Actually the only option left would be to change the Active Directory configuration and raise the maximum result limit. The relevant option is called MaxPageSize and can be altered by using ntdsutil.exe - please see "How to view and set LDAP policy in Active Directory by using Ntdsutil.exe".

EDIT (reference to COM):

Or you can go the other way round and use the COM-approach via ADODB as suggested in the link provided by eykanal.

6
votes

Support for paged results was added in PHP 5.4.

See ldap_control_paged_result for more details.

3
votes

This isn't a full answer, but this guy was able to do it. I don't understand what he did, though.

By the way, a partial answer is that you CAN get "pages" of results. From the documentation:

resource ldap_search ( resource $link_identifier , string $base_dn ,
     string $filter [, array $attributes [, int $attrsonly [, int $sizelimit [, 
     int $timelimit [, int $deref ]]]]] )
...

sizelimit Enables you to limit the count of entries fetched. Setting this to 0 means no limit.

Note: This parameter can NOT override server-side preset sizelimit. You can set it lower though. Some directory server hosts will be configured to return no more than a preset number of entries. If this occurs, the server will indicate that it has only returned a partial results set. This also occurs if you use this parameter to limit the count of fetched entries.

I don't know how to specify that you want to search STARTING from a certain position, though. I.e., after you get your first 1000, I don't know how to specify that now you need the next 1000. Hopefully someone else can help you there :)

0
votes

Here's an alternative (which works pre PHP 5.4). If you have 10,000 records you need to get but your AD server only returns 5,000 per page:

$ldapSearch = ldap_search($ldapResource, $basedn, $filter, array('member;range=0-4999')); 
$ldapResults = ldap_get_entries($dn, $ldapSearch);
$members = $ldapResults[0]['member;range=0-4999'];

$ldapSearch = ldap_search($ldapResource, $basedn, $filter, array('member;range=5000-10000')); 
$ldapResults = ldap_get_entries($dn, $ldapSearch);
$members = array_merge($members, $ldapResults[0]['member;range=5000-*']);
0
votes

I was able to get around the size limitation using ldap_control_paged_result

ldap_control_paged_result is used to Enable LDAP pagination by sending the pagination control. The below function worked perfectly in my case.

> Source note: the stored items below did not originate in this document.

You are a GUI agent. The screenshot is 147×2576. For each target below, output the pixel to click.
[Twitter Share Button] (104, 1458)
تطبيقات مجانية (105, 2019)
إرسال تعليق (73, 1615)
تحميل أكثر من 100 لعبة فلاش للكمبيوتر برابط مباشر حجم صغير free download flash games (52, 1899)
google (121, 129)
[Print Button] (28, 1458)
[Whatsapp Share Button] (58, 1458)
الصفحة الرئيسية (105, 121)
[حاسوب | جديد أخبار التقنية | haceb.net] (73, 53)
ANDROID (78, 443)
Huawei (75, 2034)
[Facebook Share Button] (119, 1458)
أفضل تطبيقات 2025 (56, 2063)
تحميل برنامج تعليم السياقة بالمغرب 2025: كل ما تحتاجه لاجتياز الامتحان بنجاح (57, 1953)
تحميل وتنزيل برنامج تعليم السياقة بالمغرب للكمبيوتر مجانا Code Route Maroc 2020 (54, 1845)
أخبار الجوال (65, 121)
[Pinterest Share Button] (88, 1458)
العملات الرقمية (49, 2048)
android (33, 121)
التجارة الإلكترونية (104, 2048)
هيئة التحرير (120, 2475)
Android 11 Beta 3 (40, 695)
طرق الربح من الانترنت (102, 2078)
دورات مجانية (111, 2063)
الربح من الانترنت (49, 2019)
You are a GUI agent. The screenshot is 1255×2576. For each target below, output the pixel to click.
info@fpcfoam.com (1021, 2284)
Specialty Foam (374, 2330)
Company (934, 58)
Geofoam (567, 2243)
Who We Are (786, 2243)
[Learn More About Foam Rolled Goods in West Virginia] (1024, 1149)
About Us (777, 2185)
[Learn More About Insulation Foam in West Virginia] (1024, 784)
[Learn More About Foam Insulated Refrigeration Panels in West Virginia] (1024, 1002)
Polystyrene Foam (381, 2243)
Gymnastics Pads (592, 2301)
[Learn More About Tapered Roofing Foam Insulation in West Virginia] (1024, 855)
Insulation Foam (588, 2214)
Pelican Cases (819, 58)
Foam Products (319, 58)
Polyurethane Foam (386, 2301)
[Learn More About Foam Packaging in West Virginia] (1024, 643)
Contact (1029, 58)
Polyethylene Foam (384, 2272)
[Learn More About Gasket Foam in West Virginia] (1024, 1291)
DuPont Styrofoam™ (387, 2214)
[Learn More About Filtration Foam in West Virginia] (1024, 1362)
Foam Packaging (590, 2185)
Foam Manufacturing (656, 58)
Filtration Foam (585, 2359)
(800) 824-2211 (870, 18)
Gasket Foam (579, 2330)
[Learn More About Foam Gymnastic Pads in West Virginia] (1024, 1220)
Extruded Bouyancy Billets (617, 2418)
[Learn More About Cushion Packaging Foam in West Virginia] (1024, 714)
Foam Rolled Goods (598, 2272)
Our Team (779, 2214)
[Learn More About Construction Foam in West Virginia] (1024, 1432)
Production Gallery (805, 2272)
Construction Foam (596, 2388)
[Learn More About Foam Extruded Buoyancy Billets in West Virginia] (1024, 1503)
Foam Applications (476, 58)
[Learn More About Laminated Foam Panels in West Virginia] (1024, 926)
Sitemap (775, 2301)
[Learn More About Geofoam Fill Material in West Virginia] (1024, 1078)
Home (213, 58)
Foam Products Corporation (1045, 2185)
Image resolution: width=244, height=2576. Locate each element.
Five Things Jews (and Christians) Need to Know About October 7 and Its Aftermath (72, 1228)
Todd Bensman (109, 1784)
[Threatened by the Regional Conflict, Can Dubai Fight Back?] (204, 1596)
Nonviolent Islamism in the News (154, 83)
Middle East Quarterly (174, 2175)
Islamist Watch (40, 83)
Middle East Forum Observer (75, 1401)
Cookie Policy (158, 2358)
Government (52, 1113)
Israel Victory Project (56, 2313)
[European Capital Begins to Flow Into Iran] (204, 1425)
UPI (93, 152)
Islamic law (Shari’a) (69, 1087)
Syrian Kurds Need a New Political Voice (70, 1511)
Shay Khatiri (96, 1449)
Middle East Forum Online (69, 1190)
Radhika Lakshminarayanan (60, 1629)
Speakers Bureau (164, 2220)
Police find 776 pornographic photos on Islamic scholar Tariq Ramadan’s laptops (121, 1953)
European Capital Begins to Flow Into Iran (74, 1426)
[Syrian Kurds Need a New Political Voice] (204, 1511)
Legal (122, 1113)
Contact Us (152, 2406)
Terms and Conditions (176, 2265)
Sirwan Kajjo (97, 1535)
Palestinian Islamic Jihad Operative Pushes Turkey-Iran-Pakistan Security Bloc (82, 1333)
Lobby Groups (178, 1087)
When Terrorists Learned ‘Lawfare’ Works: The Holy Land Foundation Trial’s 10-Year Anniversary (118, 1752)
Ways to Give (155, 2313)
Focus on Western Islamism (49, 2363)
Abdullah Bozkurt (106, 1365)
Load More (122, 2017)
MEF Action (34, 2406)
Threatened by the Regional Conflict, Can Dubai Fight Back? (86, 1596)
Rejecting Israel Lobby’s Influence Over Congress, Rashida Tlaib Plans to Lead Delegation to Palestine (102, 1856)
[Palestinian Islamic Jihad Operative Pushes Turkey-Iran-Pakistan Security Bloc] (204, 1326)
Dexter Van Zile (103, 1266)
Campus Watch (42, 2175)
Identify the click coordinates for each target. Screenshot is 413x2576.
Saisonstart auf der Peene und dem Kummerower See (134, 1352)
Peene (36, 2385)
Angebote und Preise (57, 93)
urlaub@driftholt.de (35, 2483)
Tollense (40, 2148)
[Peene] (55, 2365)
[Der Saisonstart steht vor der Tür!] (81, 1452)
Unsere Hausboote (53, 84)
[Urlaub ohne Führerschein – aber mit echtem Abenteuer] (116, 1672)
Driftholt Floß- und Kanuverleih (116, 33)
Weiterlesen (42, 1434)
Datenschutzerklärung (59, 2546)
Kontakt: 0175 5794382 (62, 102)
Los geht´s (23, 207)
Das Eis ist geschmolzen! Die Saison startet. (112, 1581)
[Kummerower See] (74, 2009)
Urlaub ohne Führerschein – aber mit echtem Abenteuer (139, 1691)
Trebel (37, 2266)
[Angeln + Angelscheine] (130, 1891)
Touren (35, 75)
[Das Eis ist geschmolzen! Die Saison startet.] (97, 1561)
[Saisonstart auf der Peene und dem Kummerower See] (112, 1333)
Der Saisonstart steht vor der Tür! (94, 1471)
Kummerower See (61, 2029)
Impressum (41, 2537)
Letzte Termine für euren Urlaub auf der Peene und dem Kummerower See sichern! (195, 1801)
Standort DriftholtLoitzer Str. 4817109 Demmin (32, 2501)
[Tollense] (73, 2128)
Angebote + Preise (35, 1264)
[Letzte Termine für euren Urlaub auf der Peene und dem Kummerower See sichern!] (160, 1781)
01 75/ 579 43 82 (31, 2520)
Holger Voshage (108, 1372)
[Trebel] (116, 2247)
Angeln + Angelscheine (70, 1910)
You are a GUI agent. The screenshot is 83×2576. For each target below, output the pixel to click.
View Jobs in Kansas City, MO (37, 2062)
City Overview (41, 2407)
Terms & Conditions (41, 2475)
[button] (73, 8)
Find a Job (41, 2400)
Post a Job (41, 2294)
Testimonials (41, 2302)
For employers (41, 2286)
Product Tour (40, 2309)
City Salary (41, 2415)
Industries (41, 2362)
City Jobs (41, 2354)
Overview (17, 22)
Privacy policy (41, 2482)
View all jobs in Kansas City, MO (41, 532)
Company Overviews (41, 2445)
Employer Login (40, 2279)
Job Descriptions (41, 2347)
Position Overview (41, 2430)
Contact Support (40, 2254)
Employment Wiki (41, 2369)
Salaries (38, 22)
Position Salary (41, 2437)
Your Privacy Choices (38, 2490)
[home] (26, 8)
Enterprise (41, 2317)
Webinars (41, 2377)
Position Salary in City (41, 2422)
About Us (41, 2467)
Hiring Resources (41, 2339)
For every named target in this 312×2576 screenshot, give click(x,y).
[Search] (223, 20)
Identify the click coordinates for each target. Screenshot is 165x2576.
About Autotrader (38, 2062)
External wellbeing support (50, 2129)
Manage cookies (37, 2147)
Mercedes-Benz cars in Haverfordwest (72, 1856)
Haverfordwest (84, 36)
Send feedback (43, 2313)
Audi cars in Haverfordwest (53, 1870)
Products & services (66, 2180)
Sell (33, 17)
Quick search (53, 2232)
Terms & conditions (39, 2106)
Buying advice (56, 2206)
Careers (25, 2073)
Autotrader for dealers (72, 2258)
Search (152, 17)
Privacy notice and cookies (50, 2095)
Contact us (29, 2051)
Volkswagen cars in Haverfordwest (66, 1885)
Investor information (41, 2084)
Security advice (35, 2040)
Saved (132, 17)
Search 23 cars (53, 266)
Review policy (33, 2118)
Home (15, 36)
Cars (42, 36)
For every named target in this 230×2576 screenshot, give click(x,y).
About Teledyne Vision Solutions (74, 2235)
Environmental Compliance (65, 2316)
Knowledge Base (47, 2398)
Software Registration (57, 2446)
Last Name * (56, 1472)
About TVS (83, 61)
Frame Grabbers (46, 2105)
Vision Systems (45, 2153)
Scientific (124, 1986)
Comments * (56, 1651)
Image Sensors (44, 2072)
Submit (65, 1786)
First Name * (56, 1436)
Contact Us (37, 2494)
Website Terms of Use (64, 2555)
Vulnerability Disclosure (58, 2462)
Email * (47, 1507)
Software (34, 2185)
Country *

function retrieves_users($conn)
    {
        $dn        = 'ou=,dc=,dc=';
        $filter    = "(&(objectClass=user)(objectCategory=person)(sn=*))";
        $justthese = array();

        // enable pagination with a page size of 100.
        $pageSize = 100;

        $cookie = '';

        do {
            ldap_control_paged_result($conn, $pageSize, true, $cookie);

            $result  = ldap_search($conn, $dn, $filter, $justthese);
            $entries = ldap_get_entries($conn, $result);

            if(!empty($entries)){
                for ($i = 0; $i < $entries["count"]; $i++) {
                    $data['usersLdap'][] = array(
                            'name' => $entries[$i]["cn"][0],
                            'username' => $entries[$i]["userprincipalname"][0]
                    );
                }
            }
            ldap_control_paged_result_response($conn, $result, $cookie);

        } while($cookie !== null && $cookie != '');

        return $data;
    }